Ветер в окнах плакал тонко и тоскливо, словно подстраивая мелодию под однообразный стук дождя о стекла.
– Спасибо, падре, – серьезно сказал Цыбин.
– Вы меня убьете? – Голос у священника был спокоен.
– Не знаю. – Цыбин встал и запахнул плащ. – Наверное, нет. Вы будете молчать, мучаясь между желанием наказать меня и обязанностью сохранить тайну исповеди. Вы сами себя этим убьете.
– Я не Господь. Я никого не вправе наказывать. Он рассудит вашу душу. Жаль, что вы можете так его никогда и не услышать. Помните, когда-нибудь вам захочется сделать в жизни что-то хорошее, воздержитесь от этого. Вы к этому не готовы.
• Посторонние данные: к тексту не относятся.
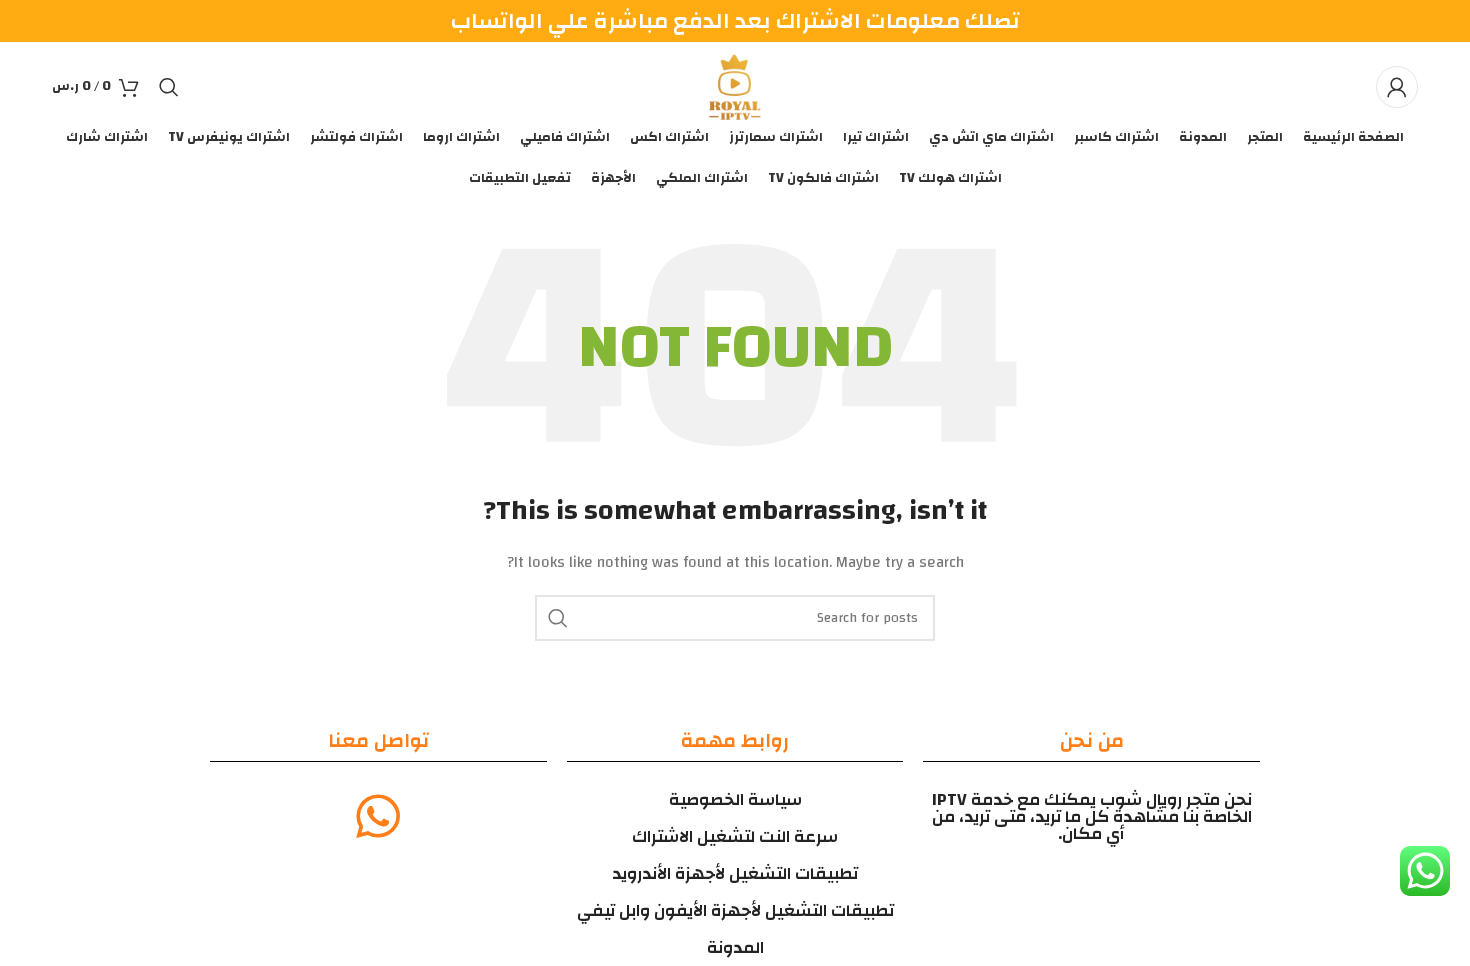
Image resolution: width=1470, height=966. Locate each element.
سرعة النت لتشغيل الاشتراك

Вас ведет дьявол…
– Прощайте, падре.
Эхо шагов рикошетило от стен и замирало наверху. Еле слышно шелестела раздвигаемая грудью тьма.
На улице угольно-черно блестел асфальт. Косая сеть дождя казалось застывшей. Сразу стало муторно и тускло. Цыбин остановился, завязывая пояс плаща. Толчок в спину едва не выбросил его на мостовую.
– Извините, ради бога, я задумался и вас не заметил. – Знакомый рыжеватый парень с кладбища держал его за локоть, виновато отряхивая рукав. – Ой, это вы? Мир тесен. Вы из костела? А я на кладбище свечку поставил, ну в церквушке…
– Ничего страшного. – Цыбин улыбнулся.
Мозг заработал в полную силу. Два раза за день – это слишком. Конечно, это могло быть случайностью, но больше смахивало на слежку, хотя и бездарную. Интересно, чью? Он подумал, что все же лучше уж органы.
– Может, в качестве компенсации… Здесь кафе рядом. – Парень все так же источал запах спиртного. Для милиции это, с одной стороны, слишком артистично, с другой – вполне характерно для их бардака.
– Спасибо, спешу, – Цыбин улыбнулся еще приветливей, – жена будет волноваться.
– Жаль… Удачи! Извините еще раз! – Парень зашагал в сторону Маяковской.
Цыбин дошел до Восстания, свернул налево, по Озерному вышел на Радищева, проходняком вернулся на Восстания, зашел в один из дворов, толкнул дверь парадной, дойдя до третьего пролета, остановился. Прислушался. Тихо. Он чертыхнулся. Совсем нервы сдали. Хватит! Сворачиваться!
В поисках жетонного таксофона он весь вымок. Пришлось дойти до площади Восстания. Часы на башне Московского вокзала показывали без двадцати одиннадцать. Набрал номер Анны. Длинные гудки. Подумал и набрал другой.
– Вахта слушает.
– Простите, а Лисянская Анна Сергеевна ушла?
– Да, часа два уже. У нее сегодня нет последней группы.
– Спасибо, извините.
Огни Невского сверкали в лужах, создавая дополнительную иллюминацию. Люди, прячась под зонтиками, заскакивали в метро, суетились вокруг ларьков, пили пиво или просто ждали друг друга на ступеньках. Цыбин закурил.
– Не желаете отдохнуть?
Девчонке было лет пятнадцать. Раскраска на лице как у индейца. Желтая куртка, малиновые колготки. Прическа «британский ужас».
– Я все умею, а кличка у меня: Пылесос. Поняли, почему?
На секунду мелькнула шальная мысль, но он тут же ей ужаснулся. Ему было муторно, но не настолько. От ларьков уже махали:
– Ирка, сучка, давай быстрее. Халтура есть.